EXERCISES>
1 – According to the passage on age differences in image viewing, what explains why older adults' explorativeness resembles that of the other age groups even though they make more fixations?
2 – Go on with the passage on age differences in image viewing, picking up after its last sentence.

SELECTED PASSAGE>
Figure 2. Performance in the delayed pattern-matching task. (A) Category-specific performance. In the upper panel, for each image and age group the percentage correct was computed separately, and then the mean over age was taken. Circles show category medians, and error bars denote 95% confidence intervals (CIs). The branching lines connect significantly different (p < 0.05) categories and p-values are shown next to the branches, down to p = 0.001. The very low pinks performance is striking. Lower panel shows category-specific false alarm (FA) rate. All conventions are identical to the upper panel. (B) Age-specific performance excluding the pinks category. In the upper plot, for each subject and image category, the percentage correct was computed separately, and then the mean over naturals, fractals and manmades was taken. Other conventions and statistical analyses are identical to panel (A). Lower panel shows age-specific FA rate. Note the agreement between percentage correct and FA rates both for category and age group analyses. Overall, pinks are associated with lower performance, and age differences reveal the classical U-shape function with young adults outperforming both children and older adults.

A similar correspondence between percentage correct and FA rate was also observed for the age-group comparisons (Figure 2B). In this case, young adults differed from children and older adults in both percentage correct and FA rate analysis at p ≤ 0.001. Young adults’ hit rate (%89, 87–90) was higher than children (77%, 69–84, p = 0.007) and older adults (82%, 71–91, p = 0.061), who did not differ from each other (p = 0.351). That is, young adults outperformed the other age groups, which is reflected in both the hit and FA rates.

Viewing Characteristics

One way to address viewing differences is by the explorativeness measure (see Materials and Methods). Figure 3A shows the category medians of explorativeness together with 95% bootstrap confidence intervals (CIs) (Efron and Tibshirani, 1993). As can be seen, naturals viewing behavior was relatively more diffuse compared to other image categories tested.

FIGURE 3

Figure 3. Basic fixation characteristics. (A) Category-specific explorativeness. Explorativeness is based on the information theoretical entropy measure and quantifies how actively a participant viewed the images. For each image and age group, explorativeness was computed separately, and then the mean over age was taken. Circles show category medians, and error bars denote 95% confidence intervals (CIs). The branching lines connect significantly different (p < 0.05) categories determined by permutation sampling and exact p-values down to p = 0.001 can be seen next to the branches. (B) Age-specific explorativeness. For each subject and all categories but pinks, explorativeness was computed separately, and then the mean over category was taken. As all fixations in one category were pooled, the explorativeness is overall higher. Other conventions and statistical analyses are identical to panel (A). (C) Median number of fixations for each age group. Category averaging and other conventions are identical to panel (B). (D) Median distance between successive fixations for each age group. Category averaging and other conventions are identical to panels (B,C). Note that the explorativeness of older adults is similar to other age groups, despite the greater number of fixations displayed by the former age group. This result can be explained by the relatively shorter saccades performed by older adults.

DATA ROWS>
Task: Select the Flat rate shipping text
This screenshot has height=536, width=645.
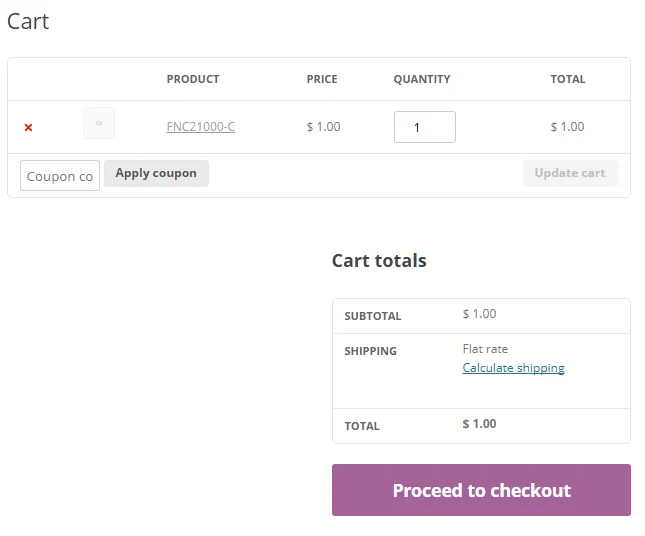Action: 485,349
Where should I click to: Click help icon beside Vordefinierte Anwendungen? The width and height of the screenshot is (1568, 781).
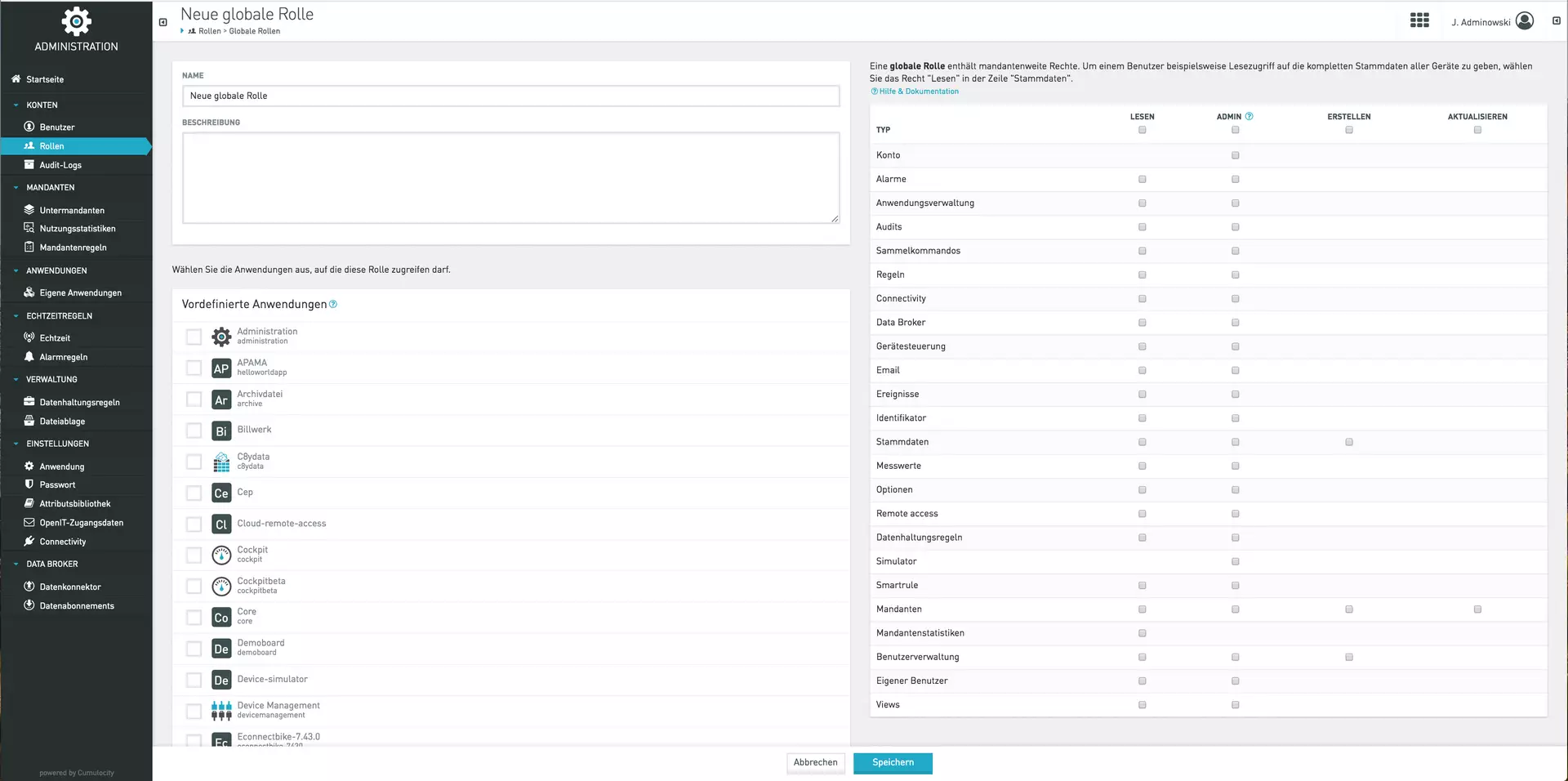[x=333, y=305]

TASK ANSWERS>
1 – Older adults make relatively shorter saccades.

2 –
Importantly, the age differences in explorativeness were investigated. In Figure 3B we provide the medians for different age groups with CIs. Explorativeness across age groups was comparable, even though children displayed a trend (p = 0.071) for being less explorative than young adults. Interestingly, the older adults group executed more fixations than both young adults and children (Figure 3C). The discrepancy between explorativeness and number of fixations in older adults is explained by the median inter-fixation distances (Figure 3D). On average they displayed, similarly to children, shorter saccades compared to young adults. That is, despite similar levels of explorative viewing, the number of fixations and amplitudes of the saccades performed distinguish older adults from other age groups.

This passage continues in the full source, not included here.